North-American researchers have used machine learning to discover a new compound that controls bacterial infection, highlighting the value of artificial intelligence in antibiotic discovery.
Screening around 7500 molecules revealed that the antibacterial compound abaucin, which was originally touted as an anti-diabetes drug, could inhibit the growth of Acinetobacter baumannii in vitro.
The bacterium is often found in hospitals and can display multidrug resistance. It may lead to pneumonia and meningitis, among other serious conditions, and was a leading cause of infection among soldiers wounded in Iraq and Afghanistan.
Further investigation revealed that abaucin affected lipoprotein trafficking through a mechanism involving LolE, a protein that contributes to the shuttling of lipoproteins from the inner to the outer membrane.
Abaucin was also able to control an A. baumannii infection in a mouse wound model, report Jonathan Stokes, PhD, an assistant professor of biochemistry and biomedical sciences at McMaster University in Canada, and co-workers.
“This study highlights the utility of machine learning in discovering new antibiotics and describes a promising lead molecule with specific activity against a challenging Gram-negative pathogen,” they state in the journal Nature Chemical Biology.
The findings build on the team’s previous work, which highlighted the value of machine learning in discovering new antibacterial molecules against E. coli.
In the current study, the investigators used a message-passing deep neural network to discover new antibiotics against A. baumannii.
To initially gain training data for their computational model, Stokes et al exposed A. baumannii to 7,684 different compounds in a lab dish, which included both off-patent drugs and synthetic chemicals.
This revealed 480 molecules defined as ‘active’ in terms of their action on bacterial growth and 7,204 designated as “inactive.”
The dataset was then used to train a binary classifier to predict whether structurally new molecules could display activity against the bacterium.
After training, the model was used to analyze 6,680 compounds it had not come across before, which came from the Drug Repurposing Hub at the Broad Institute.
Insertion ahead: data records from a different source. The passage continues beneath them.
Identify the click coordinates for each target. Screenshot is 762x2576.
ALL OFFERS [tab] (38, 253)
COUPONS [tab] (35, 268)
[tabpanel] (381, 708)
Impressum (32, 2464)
This analysis took less than two hours and produced a few hundred hits of which 240 were tested experimentally in the lab, with a focus on compounds that were different from those of existing antibiotics or molecules in the training data.
This unveiled nine antibiotics, including one that they named abaucin, which was very potent at killing A. baumannii but did not affect other bacterial species such as Pseudomonas aeruginosa, Staphylococcus aureus, and carbapenem-resistant Enterobacteriaceae.
The narrow-spectrum action is particularly beneficial because it minimizes the chances of the bacteria spreading resistance to the antibiotic and also would not disrupt the balance of beneficial bacteria during treatment, the researchers note.
Further investigations revealed that abaucin could treat mouse wound infections caused by A. baumannii and worked against a variety of drug-resistant A. baumannii strains isolated from human patients.
The researchers remain unsure why abaucin was so selective A. baumannii when all Gram-negative bacteria express the LolE enzyme.
“We haven’t finalized the experimental data acquisition yet, but we think it’s because A. baumannii does lipoprotein trafficking a little bit differently than other Gram-negative species,” said Stokes.
“We believe that’s why we’re getting this narrow spectrum activity.”